TASK –
Condense the paragraph beginning "Yet, exceptional piano technique" from the text on sight-reading into a short bulleted list that keeps its main facts.

DOCUMENT –
=-=-=-=-=
Sight-reading—the ability to read and perform musical notation without prior practice—is both a hallmark of musical talent and a fundamental skill for many professional musicians [1,2]. In contemporary practice, sight-reading remains crucial particularly for orchestral musicians, accompanists, and ensemble performers who must master vast repertoires within limited timeframes [3]. Music educators consistently rank it among the most important piano skills [4,5], and prestigious institutions (i.e., Associated Board of the Royal Schools of Music) incorporate sight-reading as a core component of comprehensive musicianship assessment [6].

Yet, exceptional piano technique does not necessarily translate into exceptional sight-reading ability, presenting an intriguing challenge for cognitive science. Professional pianists with comparable musical training and technical expertise exhibit individual differences in sight-reading proficiency [79]. Lehmann and Ericsson’s [10] research systematically confirmed that solo performance specialists demonstrated poorer sight-reading abilities than accompaniment specialists (those who collaborate in small ensembles of musicians) despite similar years of training. This suggests that sight-reading and rehearsed performance follow separate developmental trajectories [11] and that cognitive mechanisms beyond technical proficiency are crucial for sight-reading achievement [12,13].

Understanding these individual differences requires examining the cognitive demands of real-time music reading and its execution. At its core, sight-reading involves simultaneous visual encoding, working memory storage, motor programming, and auditory monitoring [14,15]. Among these processes, the ability to predict upcoming musical content is particularly critical [16,17]. The importance of prediction is demonstrated through eye-hand span—the distance between the note currently being played (hand position) and the note being visually fixated (eye position) on the written score. Eye-tracking studies consistently show that skilled sight-readers maintain longer eye-hand spans than less skilled sight-readers, i.e., that they are reading music further ahead of what they are currently playing [1827]. These longer eye-hand spans suggest that proficient sight-readers process more information ahead of time, creating an extended time cushion to decode the notation and prepare the necessary motor commands before execution. This advance preparation facilitates the formation of predictive representations of upcoming musical content. More intriguingly, Lim et al. [23] found that skilled sight-readers flexibly adjust their eye-hand span based on musical predictability—increasing it in low-entropy pieces to maximize anticipatory processing but reducing it in high-entropy pieces. Less proficient sight-readers maintained consistently short spans regardless of predictability. Similarly, Huovinen et al. [22] discovered an “early attraction” phenomenon where sight-readers’ gaze is drawn to complex elements before reaching them, suggesting that predictive mechanisms operate both strategically and automatically.
=-=-=-=-=
DATA PROVIDED –
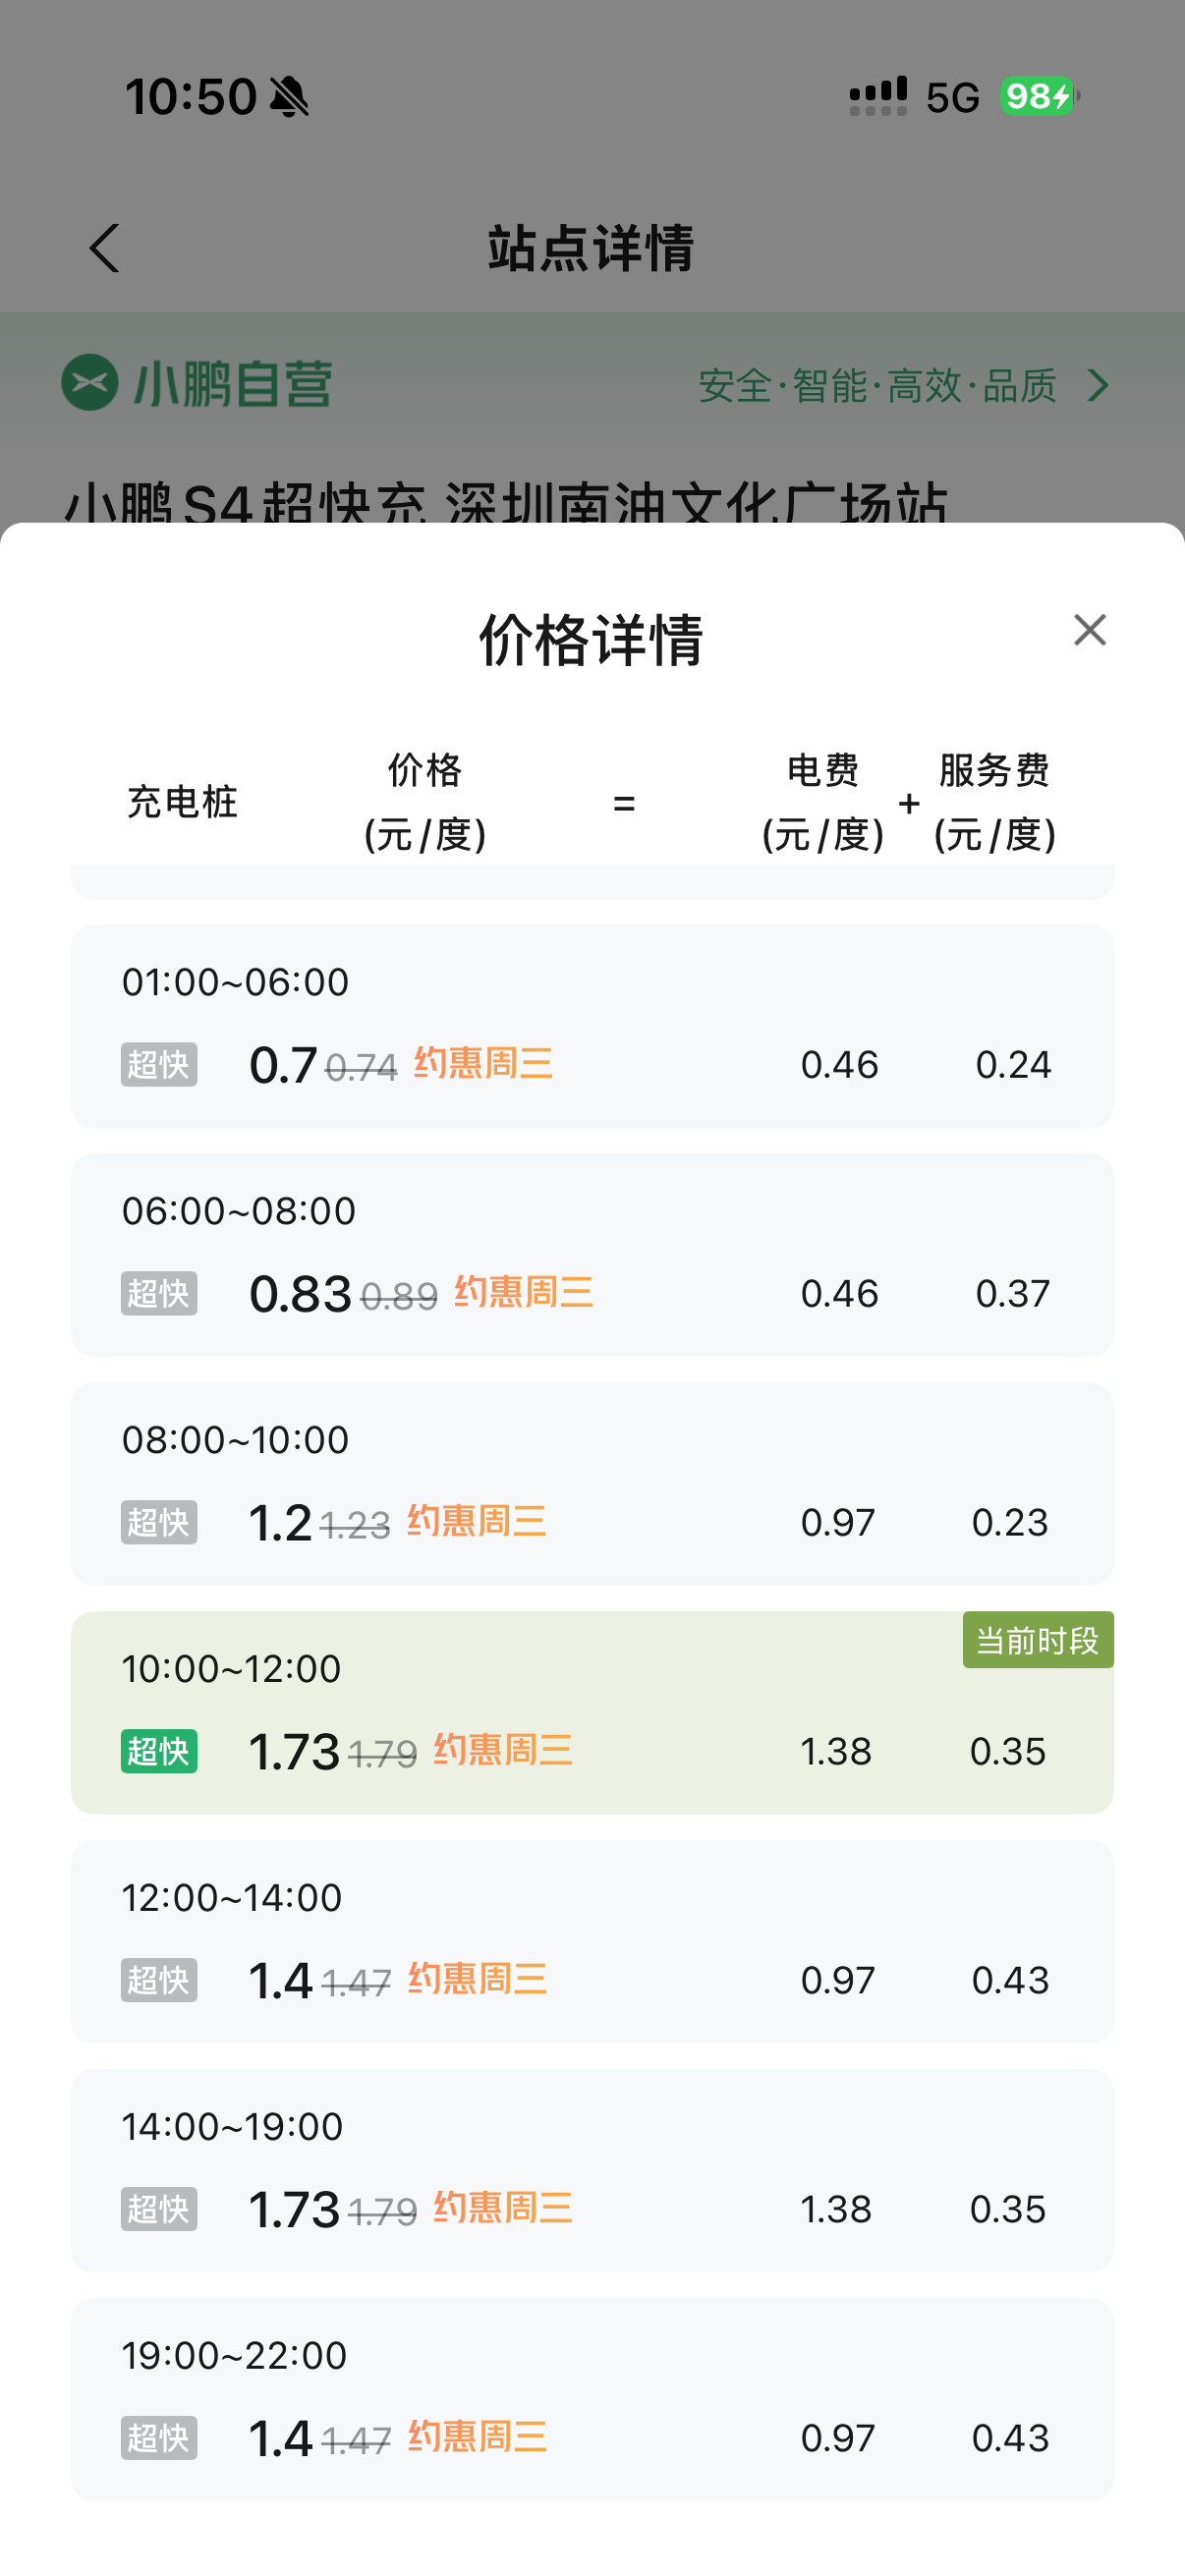Tap the 小鹏自营 logo icon

90,383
=-=-=-=-=
TASK OUTPUT –
- Exceptional piano technique does not necessarily mean exceptional sight-reading ability, which poses an intriguing challenge for cognitive science.
- Professional pianists with comparable training and technical expertise differ individually in sight-reading proficiency.
- Lehmann and Ericsson confirmed that, despite similar years of training, solo performance specialists sight-read less well than accompaniment specialists (those who collaborate in small ensembles).
- This suggests that sight-reading and rehearsed performance develop along separate trajectories.
- It also suggests that cognitive mechanisms beyond technical proficiency are crucial for sight-reading.